_EXCERPTED PASSAGE_.
· · · · ·
Brief:
- Facebook introduced ad-buying procedures for its premium video content to make its platform more like traditional broadcast TV and glean more revenue from Watch, per a blog post. Facebook Showcase lets advertisers buy ad spots in advance at a fixed cost, resembling TV networks that host an "upfront" to preview new shows and sell commercial time in advance, Reuters reported.
- Facebook's In-Stream Reserve helps to target audiences that are verified by audience measurement company Nielsen. Erik Geisler, Facebook's head of North America agency sales, told Reuters at a press event that the company reviews every video before making it eligible for Facebook Showcase.
- The company also introduced sponsorships that let advertisers pay to be exclusive sponsors of a program shown in the United States. Facebook also added food and news categories to its premium content, which previously included sports, entertainment and fashion and beauty, according to the blog post.
Insight:
Facebook's adoption of traditional broadcast sales strategies is part of the social network's effort to boost ad revenue in the Watch platform by appealing to media agencies that are accustomed to buying ad time during the "upfront" season. The company also is emphasizing brand safety, as Google's YouTube came under fire last week amid concerns that the platform let people post pedophilic and other objectionable comments next to videos of children in compromising positions.
Facebook has gradually ramped up video programming to keep audiences engaged with its sweeping social platform. The company in August 2017 created Watch as a video on-demand service for short-form content and premium shows, and planned to spend as much as $1 billion by the end of last year on original shows. CEO Mark Zuckerberg said in January that he wanted the social network to become a "video-first" platform. "We're finding ways for video to grow outside of News Feed so it doesn't displace the social interactions that people primarily come to our services for," Zuckerberg said in a quarterly conference call with analysts.
· · · · ·
_DATA EXTRACT_.
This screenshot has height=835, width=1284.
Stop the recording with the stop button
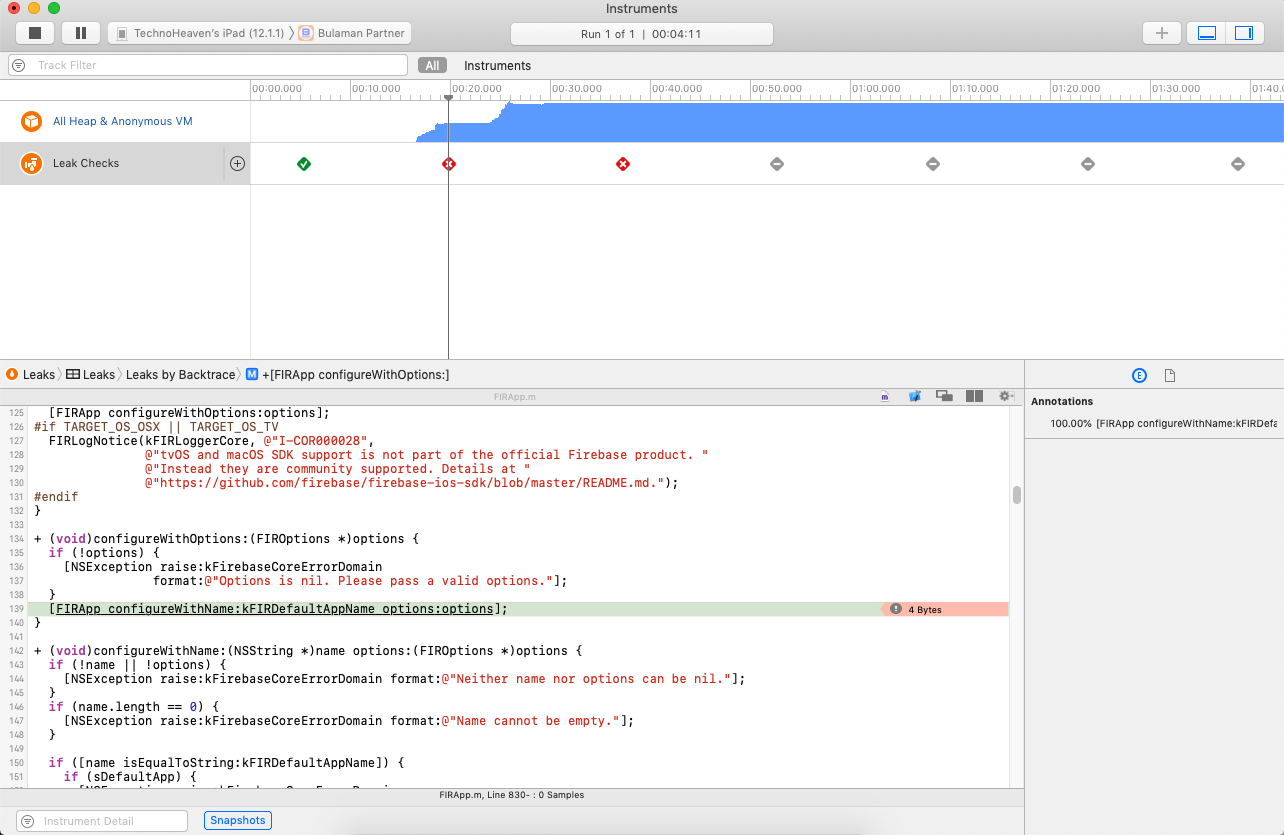pyautogui.click(x=34, y=32)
· · · · ·
Condense the paragraph beginning "Facebook has gradually ramped up video programming" in the Facebook video advertising brief into a short bulleted list that keeps its main facts.

- Facebook has gradually increased video programming to keep audiences engaged with its social platform.
- In August 2017 it created Watch, a video on-demand service for short-form content and premium shows.
- It planned to spend as much as $1 billion on original shows by the end of last year.
- In January, CEO Mark Zuckerberg said he wanted Facebook to become a "video-first" platform.
- On a quarterly call with analysts, he said the company is growing video outside News Feed so that it doesn't displace the social interactions people mainly come for.